Pour séquencer l'ADN comme pour toutes les études génétiques, les biologistes se basent sur un code à 4 lettres. Cet alphabet, connu depuis les années 1960, serait incomplet, selon une récente étude. Ainsi, une modification de l'une d'elles (la méthylation de l'adénosine) en ajouterait une cinquième dans l'ARN, qui joue un rôle dans le contrôle de l’expression du gène. L'épigénétique a encore frappé.

Jusqu'à récemment, le grand livre de l'information génétique semblait écrit dans un langage simple : quatre lettres (G, A, T, C) pour l'ADN, la molécule qui stocke notre information génétique, et quatre (G, A, U, C) pour l'ARN, qui sert de support pour la traduction des protéines. Ce serait en fait plus compliqué, depuis que l'épigénétique est passée par là : elle montre que des modifications de l'ADN, comme des méthylations des lettres (ou nucléotides), jouent un rôle dans la régulation de l'expression des gènes ; mais le nombre de nucléotides modifiés dans l'ARN est dix fois plus important que dans l'ADN ! Ces modifications permettent aux ARN, qu'il s'agisse d'ARNm, ARNt, ARN mitochondrial, etc., d'accomplir différentes fonctions.

Depuis quelque temps, il est admis que l'expression des gènes est également contrôlée par des modifications de l'ARN. Ainsi, la méthylation d'une adénosine en position 6 (m6A) affecte la localisation, la stabilité, la traduction et l'épissage des ARNm. Cette modification spécifique de certaines régions de l'ARNm peut être lue par certaines protéines. Elle est dynamique et répond à des stimuli de l'environnement. Une enzyme (FTO) peut retirer le marquage m6A de l'ARNm ; cette méthylation est donc réversible. Ces découvertes récentes ont permis de créer un nouveau champ d'étude : l'épigénétique de l'ARN, qui étudie l'« épitranscriptome ».

Cette fois, dans un nouvel article paru dans Nature, des chercheurs de l'université de Tel Aviv, du Sheba Medical Center et de l'université de Chicago, ont trouvé que l'ARN compte souvent une nouvelle lettre en plus : cette nouvelle modification de l'ARNm, correspond à une méthylation en position 1 de l'adénosine (m1A).

L’ARNm est traduit en protéine grâce au ribosome. © Designua, Shutterstock

L’ARNm est traduit en protéine grâce au ribosome. © Designua, Shutterstock

Une nouvelle lettre clé pour le contrôle de l’expression du gène

La modification m1A a été localisée à une position proche du début de la traduction (près du codon start), liée à une augmentation de la synthèse protéique. Présente chez les eucaryotes, des levures aux mammifères, cette modification aurait une proportion de l'ordre de 20 % chez les humains.

Cette forte conservation de la souris aux humains indique un rôle important joué par cette méthylation pour favoriser la traduction de l'ARNm méthylé. Comme l'explique Gidi Rechavi, chef du Centre de recherche sur le cancer au Sheba Medical Center, « ces nouvelles découvertes donnent à l'ARN une position centrale dans l'épigénétique ».

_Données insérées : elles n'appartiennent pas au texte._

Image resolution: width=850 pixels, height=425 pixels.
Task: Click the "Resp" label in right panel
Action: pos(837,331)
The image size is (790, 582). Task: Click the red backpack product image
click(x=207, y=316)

Ces travaux apportent de nouvelles informations sur le fonctionnement de l'ARN mais aussi son rôle dans le développement de maladies : « Nous nous attendons à ce qu'une perturbation de ce nouveau mécanisme de régulation soit associée à des états pathologiques tels que le cancer et les maladies neurodégénératives ».

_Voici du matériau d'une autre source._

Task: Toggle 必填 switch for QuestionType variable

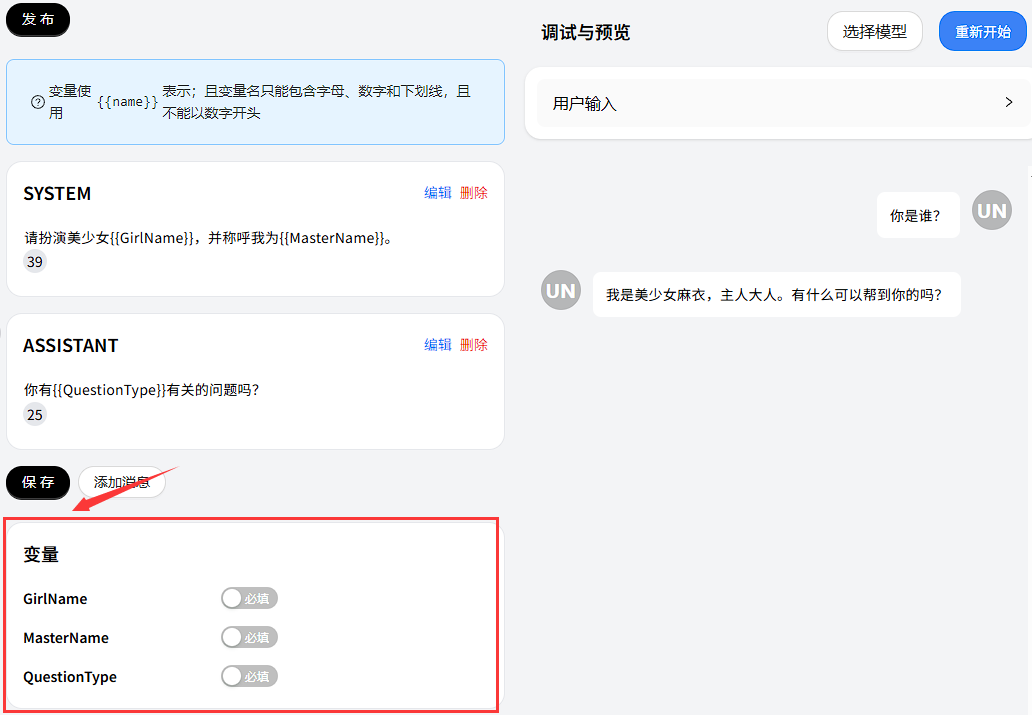Action: click(249, 676)
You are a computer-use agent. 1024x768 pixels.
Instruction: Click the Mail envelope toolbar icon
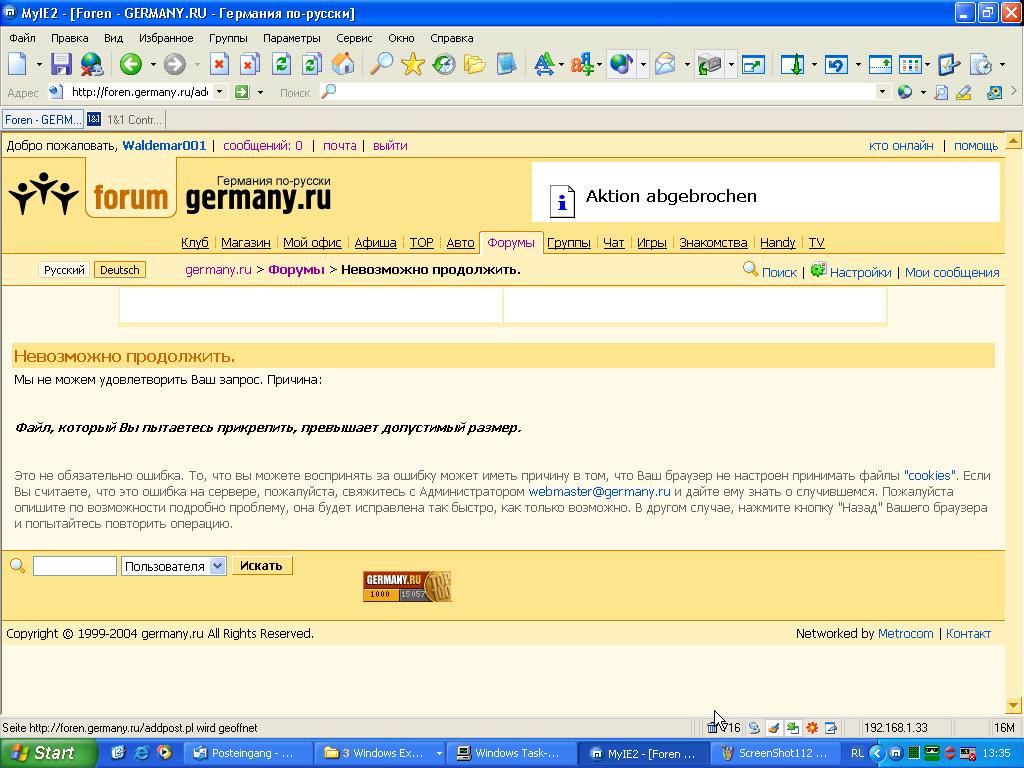665,65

Les chercheurs étudient actuellement les processus cellulaires impliqués dans la lecture et l'effacement des m1A, ainsi que les voies biochimiques qui contrôlent cette nouvelle modification de l'ARN. Dans l'avenir, ils ont en projet d'explorer le rôle de cette méthylation dans le développement embryonnaire et son implication dans le cancer et les maladies neurodégénératives.